WHAT TO DO = Find every line in the records that contains the word "chart" and copy each of those lines.

SUPPLIED MATERIAL =
*****

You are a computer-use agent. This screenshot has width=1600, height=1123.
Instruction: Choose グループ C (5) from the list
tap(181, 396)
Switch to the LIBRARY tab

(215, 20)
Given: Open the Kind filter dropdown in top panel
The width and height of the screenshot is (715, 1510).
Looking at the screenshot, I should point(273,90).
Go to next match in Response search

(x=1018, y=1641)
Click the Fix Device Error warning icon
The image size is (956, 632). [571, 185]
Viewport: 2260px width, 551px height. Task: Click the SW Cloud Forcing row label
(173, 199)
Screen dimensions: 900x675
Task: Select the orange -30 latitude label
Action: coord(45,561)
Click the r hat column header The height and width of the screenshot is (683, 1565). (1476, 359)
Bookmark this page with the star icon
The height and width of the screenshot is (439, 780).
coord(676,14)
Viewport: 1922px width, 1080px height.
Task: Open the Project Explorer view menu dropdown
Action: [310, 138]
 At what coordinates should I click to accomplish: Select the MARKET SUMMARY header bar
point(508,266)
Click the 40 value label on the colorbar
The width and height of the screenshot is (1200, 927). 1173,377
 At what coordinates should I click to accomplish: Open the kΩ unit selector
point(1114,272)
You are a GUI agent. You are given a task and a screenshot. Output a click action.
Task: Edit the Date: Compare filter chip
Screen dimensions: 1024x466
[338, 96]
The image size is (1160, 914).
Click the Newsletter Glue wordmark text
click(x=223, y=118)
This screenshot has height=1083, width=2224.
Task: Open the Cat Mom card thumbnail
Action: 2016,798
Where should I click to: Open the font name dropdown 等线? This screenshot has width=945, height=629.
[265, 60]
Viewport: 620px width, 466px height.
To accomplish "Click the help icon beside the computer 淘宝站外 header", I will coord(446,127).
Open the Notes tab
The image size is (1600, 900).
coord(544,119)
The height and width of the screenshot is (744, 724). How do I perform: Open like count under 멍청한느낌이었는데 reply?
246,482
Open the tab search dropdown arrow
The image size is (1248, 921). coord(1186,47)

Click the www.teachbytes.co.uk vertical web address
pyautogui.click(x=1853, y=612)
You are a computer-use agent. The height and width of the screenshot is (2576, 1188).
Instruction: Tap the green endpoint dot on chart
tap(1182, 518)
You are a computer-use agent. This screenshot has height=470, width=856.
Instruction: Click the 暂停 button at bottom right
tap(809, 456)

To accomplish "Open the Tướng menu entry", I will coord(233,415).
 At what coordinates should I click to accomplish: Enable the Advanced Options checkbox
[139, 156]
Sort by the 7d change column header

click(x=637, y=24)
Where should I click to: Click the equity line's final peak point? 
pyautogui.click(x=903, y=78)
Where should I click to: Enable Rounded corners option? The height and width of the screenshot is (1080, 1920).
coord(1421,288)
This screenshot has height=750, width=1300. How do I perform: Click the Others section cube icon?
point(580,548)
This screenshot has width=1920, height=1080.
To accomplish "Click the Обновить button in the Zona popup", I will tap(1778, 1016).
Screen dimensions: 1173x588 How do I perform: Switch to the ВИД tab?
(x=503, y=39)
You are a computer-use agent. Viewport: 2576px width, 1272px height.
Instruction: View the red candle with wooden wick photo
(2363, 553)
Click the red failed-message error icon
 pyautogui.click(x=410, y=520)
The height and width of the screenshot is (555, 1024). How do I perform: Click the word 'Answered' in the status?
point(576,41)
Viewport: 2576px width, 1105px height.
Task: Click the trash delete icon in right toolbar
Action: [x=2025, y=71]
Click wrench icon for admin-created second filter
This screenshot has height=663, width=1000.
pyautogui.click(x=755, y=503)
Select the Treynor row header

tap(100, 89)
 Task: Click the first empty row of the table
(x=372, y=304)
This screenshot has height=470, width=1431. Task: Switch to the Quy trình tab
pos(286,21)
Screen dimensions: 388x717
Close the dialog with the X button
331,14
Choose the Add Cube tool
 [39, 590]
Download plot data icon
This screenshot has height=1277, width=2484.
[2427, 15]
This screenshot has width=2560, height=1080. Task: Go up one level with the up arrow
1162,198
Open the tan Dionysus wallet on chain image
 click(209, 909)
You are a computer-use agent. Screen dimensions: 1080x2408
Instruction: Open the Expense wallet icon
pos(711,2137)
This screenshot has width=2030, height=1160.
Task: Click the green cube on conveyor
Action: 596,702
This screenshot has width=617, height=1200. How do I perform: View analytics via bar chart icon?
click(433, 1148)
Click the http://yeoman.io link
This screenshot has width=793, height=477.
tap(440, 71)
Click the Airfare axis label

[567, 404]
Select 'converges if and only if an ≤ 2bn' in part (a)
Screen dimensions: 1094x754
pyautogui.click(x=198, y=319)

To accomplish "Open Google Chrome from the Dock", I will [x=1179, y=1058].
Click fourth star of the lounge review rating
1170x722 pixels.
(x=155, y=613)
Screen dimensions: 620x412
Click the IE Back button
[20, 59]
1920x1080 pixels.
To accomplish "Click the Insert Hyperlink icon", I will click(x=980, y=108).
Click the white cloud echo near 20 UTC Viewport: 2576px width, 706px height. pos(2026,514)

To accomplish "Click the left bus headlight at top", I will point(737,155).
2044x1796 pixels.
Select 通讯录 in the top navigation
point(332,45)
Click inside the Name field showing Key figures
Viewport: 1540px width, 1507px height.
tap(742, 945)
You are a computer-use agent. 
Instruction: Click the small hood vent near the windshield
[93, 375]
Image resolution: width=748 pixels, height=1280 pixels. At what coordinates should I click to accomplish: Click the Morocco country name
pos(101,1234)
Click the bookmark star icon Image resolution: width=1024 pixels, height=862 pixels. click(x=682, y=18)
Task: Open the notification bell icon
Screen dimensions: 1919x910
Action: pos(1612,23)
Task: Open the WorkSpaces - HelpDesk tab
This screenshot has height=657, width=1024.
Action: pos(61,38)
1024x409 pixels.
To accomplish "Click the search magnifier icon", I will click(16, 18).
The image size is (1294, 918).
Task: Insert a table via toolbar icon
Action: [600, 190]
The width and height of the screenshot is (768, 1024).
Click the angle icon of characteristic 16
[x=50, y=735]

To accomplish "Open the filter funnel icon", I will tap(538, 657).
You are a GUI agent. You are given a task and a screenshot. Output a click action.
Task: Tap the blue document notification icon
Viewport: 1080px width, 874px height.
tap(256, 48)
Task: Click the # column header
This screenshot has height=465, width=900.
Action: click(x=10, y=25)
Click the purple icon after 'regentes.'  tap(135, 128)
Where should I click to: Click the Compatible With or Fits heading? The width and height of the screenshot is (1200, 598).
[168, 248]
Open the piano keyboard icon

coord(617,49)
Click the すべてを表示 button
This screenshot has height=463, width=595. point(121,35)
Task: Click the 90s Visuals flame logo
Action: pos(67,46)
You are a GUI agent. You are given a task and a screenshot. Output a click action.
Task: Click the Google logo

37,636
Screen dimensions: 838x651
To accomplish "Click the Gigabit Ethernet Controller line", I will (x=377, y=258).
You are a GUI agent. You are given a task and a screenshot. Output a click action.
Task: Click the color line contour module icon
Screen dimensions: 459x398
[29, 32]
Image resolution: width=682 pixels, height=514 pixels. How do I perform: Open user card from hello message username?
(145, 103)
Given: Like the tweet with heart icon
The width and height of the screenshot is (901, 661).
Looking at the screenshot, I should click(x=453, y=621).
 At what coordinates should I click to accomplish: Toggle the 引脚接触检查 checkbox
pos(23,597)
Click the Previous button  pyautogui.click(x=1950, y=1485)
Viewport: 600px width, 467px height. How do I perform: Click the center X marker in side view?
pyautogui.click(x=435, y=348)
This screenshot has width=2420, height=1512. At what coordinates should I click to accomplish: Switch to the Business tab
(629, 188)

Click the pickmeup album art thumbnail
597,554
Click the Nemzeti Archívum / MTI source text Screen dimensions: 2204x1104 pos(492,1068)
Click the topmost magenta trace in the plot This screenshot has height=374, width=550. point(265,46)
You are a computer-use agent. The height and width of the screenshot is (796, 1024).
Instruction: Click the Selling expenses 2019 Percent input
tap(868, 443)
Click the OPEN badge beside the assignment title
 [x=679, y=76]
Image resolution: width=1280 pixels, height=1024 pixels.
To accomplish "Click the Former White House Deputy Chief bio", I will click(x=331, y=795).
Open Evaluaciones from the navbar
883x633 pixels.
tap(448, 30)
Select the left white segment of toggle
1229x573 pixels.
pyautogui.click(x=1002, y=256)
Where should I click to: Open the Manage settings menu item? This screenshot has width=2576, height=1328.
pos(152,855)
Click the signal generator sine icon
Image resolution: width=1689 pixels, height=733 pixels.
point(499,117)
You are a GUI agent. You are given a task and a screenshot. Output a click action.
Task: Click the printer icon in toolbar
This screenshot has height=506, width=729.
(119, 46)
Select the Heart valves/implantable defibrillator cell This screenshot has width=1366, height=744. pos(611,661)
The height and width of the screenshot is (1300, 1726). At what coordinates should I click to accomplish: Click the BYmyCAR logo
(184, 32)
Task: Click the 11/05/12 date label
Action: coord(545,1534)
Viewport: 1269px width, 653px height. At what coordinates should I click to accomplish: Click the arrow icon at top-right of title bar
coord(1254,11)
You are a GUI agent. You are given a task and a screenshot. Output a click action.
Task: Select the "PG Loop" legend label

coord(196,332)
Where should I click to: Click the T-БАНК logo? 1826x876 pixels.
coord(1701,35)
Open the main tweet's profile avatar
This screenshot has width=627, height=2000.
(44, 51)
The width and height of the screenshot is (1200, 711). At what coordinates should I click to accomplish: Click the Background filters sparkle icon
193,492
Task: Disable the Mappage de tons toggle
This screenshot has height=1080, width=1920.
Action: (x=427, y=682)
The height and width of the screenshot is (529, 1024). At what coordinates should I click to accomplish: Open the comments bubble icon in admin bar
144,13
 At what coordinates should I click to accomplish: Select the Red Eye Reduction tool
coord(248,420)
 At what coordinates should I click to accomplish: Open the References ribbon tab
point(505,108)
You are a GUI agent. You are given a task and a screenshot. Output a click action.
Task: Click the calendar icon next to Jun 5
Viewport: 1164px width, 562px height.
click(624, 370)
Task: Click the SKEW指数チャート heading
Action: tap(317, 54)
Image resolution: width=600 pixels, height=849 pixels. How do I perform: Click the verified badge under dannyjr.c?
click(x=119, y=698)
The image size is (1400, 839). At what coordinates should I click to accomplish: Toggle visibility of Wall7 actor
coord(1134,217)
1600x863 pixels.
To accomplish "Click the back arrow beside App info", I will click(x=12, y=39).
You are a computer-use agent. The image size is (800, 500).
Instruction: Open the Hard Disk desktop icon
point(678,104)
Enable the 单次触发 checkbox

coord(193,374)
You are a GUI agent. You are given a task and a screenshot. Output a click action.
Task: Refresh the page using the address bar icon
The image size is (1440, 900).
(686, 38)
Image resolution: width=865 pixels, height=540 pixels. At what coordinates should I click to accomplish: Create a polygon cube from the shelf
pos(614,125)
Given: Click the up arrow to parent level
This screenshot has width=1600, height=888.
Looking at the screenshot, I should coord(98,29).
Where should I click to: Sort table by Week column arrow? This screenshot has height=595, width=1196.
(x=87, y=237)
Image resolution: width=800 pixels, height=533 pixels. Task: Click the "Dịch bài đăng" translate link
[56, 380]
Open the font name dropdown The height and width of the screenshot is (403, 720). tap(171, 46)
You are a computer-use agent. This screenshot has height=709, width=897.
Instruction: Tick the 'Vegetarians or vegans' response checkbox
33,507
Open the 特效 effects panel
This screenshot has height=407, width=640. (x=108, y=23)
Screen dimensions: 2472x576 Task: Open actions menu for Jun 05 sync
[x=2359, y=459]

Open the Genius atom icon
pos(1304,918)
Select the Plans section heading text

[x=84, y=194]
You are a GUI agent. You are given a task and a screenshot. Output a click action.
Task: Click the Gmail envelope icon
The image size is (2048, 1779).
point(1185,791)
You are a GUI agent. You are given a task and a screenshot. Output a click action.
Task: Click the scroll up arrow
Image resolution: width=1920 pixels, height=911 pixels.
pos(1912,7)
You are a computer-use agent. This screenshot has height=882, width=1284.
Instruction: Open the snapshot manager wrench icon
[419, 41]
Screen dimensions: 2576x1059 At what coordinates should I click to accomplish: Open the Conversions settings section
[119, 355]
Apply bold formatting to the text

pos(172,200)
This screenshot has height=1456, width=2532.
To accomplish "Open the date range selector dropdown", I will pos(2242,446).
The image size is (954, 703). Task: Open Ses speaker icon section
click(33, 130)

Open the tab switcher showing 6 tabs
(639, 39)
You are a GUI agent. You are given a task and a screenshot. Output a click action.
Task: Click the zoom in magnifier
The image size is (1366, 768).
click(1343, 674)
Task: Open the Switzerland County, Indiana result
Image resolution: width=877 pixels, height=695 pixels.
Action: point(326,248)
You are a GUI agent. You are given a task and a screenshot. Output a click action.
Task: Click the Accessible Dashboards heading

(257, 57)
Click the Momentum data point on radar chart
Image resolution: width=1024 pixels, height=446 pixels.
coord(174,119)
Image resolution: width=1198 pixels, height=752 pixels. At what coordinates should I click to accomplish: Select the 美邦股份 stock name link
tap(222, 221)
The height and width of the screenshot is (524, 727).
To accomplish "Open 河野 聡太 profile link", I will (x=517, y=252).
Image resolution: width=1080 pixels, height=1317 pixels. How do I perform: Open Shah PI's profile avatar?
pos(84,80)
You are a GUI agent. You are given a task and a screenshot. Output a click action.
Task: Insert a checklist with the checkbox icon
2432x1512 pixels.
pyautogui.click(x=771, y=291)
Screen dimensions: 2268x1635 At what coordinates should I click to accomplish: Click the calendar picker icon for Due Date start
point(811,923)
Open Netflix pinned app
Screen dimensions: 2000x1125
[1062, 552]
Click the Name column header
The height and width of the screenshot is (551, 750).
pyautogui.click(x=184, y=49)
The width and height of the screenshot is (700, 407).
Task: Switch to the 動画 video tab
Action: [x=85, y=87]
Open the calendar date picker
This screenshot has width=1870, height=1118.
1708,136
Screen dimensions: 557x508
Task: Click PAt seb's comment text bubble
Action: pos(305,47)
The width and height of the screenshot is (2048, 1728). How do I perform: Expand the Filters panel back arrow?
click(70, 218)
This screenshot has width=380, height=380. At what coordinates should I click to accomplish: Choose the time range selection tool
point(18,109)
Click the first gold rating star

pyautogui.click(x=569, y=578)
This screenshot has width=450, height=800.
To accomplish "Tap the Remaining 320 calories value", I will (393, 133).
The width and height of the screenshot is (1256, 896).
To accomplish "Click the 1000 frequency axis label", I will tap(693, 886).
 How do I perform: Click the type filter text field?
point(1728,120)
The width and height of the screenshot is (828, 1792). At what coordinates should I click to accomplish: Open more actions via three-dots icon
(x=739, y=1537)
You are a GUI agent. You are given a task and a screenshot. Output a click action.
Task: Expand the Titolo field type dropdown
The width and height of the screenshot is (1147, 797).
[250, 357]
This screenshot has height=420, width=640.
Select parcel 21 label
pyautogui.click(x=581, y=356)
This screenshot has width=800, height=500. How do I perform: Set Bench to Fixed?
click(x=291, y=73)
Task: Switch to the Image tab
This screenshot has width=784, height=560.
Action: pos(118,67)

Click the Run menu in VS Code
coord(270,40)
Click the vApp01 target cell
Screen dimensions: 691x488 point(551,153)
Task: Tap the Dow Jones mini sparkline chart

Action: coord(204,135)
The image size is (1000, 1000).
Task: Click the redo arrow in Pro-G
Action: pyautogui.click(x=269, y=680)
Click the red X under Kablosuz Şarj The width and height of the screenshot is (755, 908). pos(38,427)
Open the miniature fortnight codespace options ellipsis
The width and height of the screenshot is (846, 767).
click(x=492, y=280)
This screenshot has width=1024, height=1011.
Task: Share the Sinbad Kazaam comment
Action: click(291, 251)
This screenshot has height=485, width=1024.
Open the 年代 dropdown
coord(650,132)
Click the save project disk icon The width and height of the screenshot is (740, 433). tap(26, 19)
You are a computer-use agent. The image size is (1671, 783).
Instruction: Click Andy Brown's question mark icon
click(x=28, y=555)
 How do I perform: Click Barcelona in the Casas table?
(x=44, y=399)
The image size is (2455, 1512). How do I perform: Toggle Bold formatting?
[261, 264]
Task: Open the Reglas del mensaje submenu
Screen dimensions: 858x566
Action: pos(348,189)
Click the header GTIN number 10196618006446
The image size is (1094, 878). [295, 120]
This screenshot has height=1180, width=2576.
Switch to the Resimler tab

*****

THE RESPONSE =
Instruction: Tap the green endpoint dot on chart
This screenshot has width=617, height=1200. How do I perform: View analytics via bar chart icon?
Click the Momentum data point on radar chart
Task: Tap the Dow Jones mini sparkline chart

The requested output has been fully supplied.